I was surprised, because I always had faith in the audience that they would realize that this was a fictitious country and the mere purpose of it was to allow people to bring out their own prejudices. And the reason we chose Kazakhstan was because it was a country that no one had heard anything about, so we could essentially play on stereotypes they might have about this ex-Soviet backwater.I find this an amazing statement. He seems to be saying that if he and his friends don't know anything about you, then it's just as if you don't exist and, if he portrays you in a stereotypical way, you shouldn't complain because you are just a fictional character anyway.
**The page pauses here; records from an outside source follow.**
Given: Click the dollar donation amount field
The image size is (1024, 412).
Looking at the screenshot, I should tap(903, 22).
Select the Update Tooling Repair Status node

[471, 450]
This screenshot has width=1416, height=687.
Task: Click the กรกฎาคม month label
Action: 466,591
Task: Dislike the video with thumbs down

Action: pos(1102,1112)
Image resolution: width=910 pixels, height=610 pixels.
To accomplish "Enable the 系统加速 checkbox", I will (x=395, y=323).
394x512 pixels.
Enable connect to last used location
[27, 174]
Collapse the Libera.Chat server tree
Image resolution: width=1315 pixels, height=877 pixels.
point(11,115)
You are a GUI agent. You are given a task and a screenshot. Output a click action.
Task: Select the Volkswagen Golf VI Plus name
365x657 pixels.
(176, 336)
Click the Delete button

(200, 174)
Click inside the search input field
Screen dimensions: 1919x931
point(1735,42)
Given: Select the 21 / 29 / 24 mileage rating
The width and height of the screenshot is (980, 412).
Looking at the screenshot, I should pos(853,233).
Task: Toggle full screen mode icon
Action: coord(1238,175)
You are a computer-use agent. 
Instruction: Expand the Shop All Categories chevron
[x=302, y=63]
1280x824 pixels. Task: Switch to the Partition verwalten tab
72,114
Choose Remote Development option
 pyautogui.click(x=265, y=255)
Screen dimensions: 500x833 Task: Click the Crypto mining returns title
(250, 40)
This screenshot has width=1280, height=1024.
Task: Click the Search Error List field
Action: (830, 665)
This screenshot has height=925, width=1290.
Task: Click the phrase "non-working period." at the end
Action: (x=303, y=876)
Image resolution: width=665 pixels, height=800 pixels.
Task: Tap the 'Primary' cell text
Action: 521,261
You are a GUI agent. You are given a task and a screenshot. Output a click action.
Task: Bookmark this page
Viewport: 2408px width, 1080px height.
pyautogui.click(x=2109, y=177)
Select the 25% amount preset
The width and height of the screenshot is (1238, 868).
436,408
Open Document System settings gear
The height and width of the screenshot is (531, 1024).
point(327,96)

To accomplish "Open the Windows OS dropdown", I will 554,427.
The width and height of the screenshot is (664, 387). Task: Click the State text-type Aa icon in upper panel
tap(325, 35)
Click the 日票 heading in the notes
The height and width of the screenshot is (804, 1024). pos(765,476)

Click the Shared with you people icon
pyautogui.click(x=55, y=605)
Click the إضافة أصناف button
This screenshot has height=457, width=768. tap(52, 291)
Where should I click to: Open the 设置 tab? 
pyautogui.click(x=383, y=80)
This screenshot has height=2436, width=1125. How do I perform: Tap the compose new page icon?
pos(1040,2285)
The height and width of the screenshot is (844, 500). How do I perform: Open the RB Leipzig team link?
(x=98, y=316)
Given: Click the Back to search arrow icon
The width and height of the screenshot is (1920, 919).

Could it be that he has some of the same insensitivity that he cleverly satirizes in others? The Greeks had a word for that.
Okay, I admit there are more charitable ways of reading what he is trying to say here, but I think my underlying point is valid. In the Borat movie there is nothing, from one end to the other, that is the least bit threatening to the Western liberal point of view. It's all about what what racist, homophobic, antisemitic jerks all the people in the world who are not Western liberals -- from Middle-Eastern Muslims to red state Americans -- are. If you are a Western liberal, this movie is very favorable to your Self and very unfavorable to the Other. How stupid it is, how nasty, how unlike you and me!
Some of the liberal reviewers of Borat said the movie made them think. What it made them think, of course, was that their old opinions are even more true than they always thought they were. What it made me think is how similar Western liberalism can be to the narrow ideologies that it piously denounces.